API Keys

space-safety.starlink.com uses mTLS for client authentication.

Certificate Generation

In your initial onboarding email from SpaceX, you were instructed to generate a secret key and a certificate signing request (CSR) with a command like (with CN, O, OU set to values that identify your organization):

Linux

$ openssl req -new -newkey ec:<(openssl ecparam -name secp384r1) -nodes -keyout client.key -sha384 -out client.csr -subj "/CN=funspacecorp/O=Fun Space Corp/OU=Operations"

Windows

> openssl ecparam -name secp384r1 -out secp384r1.pem
> openssl req -new -newkey ec:secp384r1.pem -nodes -keyout client.key -sha384 -out client.csr -subj "/CN=funspacecorp/O=Fun Space Corp/OU=Operations"

This command generates:

• client.key: Your secret key.
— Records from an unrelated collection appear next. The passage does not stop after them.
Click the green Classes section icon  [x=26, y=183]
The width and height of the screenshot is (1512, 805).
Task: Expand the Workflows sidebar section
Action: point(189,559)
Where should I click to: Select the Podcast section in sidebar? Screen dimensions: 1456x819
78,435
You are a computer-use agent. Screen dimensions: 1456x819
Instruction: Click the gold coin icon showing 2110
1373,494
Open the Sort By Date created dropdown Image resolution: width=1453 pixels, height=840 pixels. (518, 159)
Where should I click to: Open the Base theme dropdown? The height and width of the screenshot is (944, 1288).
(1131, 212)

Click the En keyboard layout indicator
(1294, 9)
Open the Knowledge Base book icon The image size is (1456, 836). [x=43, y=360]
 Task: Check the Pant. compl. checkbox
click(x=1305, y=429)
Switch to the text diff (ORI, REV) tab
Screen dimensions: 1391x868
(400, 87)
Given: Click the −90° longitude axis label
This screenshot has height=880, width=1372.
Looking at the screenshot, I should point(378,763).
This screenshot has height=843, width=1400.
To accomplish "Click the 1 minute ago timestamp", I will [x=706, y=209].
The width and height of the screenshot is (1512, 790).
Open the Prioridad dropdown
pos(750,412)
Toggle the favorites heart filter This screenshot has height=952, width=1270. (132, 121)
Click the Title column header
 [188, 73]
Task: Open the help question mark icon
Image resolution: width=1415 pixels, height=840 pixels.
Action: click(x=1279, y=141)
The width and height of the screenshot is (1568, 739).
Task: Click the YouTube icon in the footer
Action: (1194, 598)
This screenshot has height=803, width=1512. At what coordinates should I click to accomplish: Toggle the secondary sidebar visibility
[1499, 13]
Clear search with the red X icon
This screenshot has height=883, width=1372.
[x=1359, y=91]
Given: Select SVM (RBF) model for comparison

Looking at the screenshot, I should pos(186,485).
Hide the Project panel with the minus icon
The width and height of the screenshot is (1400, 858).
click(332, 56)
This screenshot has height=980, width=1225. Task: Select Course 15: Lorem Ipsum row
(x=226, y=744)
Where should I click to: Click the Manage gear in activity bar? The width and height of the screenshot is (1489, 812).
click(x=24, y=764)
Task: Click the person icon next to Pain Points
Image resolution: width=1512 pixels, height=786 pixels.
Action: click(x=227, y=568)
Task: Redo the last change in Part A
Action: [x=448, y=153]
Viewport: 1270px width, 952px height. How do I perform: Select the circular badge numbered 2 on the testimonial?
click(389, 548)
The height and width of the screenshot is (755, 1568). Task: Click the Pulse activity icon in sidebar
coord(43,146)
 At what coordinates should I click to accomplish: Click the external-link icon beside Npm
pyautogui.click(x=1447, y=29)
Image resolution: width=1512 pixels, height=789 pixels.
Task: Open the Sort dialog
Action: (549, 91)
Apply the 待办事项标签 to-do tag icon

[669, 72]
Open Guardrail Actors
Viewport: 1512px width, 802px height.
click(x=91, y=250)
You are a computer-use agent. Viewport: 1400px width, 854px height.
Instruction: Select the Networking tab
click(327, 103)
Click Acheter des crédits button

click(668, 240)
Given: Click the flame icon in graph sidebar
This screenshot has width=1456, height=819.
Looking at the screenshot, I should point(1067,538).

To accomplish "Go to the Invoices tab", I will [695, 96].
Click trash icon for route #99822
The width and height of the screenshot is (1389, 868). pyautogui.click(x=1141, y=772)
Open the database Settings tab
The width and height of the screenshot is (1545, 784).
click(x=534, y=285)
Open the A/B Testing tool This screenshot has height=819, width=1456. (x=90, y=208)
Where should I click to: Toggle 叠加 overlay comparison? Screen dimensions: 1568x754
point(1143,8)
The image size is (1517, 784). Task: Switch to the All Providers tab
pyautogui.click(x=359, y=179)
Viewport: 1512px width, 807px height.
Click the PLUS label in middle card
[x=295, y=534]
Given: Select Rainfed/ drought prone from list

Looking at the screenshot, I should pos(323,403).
Don't share this with anyone, and consult your internal security/IT team if you have questions about handling private key material.
• client.csr: Your CSR. Send to SpaceX so we can sign it for either our production or staging environments.

The CN, or "Common Name", should uniquely identify this credential. The O and OU fields are metadata, and are informational only.

After sending the CSR to SpaceX, you will receive a client.crt file.

Rate Limiting

APIs may return HTTP 503 responses if they exceed API rate limits.

Our goal is that our rate limits provide no practical impediment to operators using the screening system. Please contact SpaceX if rate limiting is hampering your operations.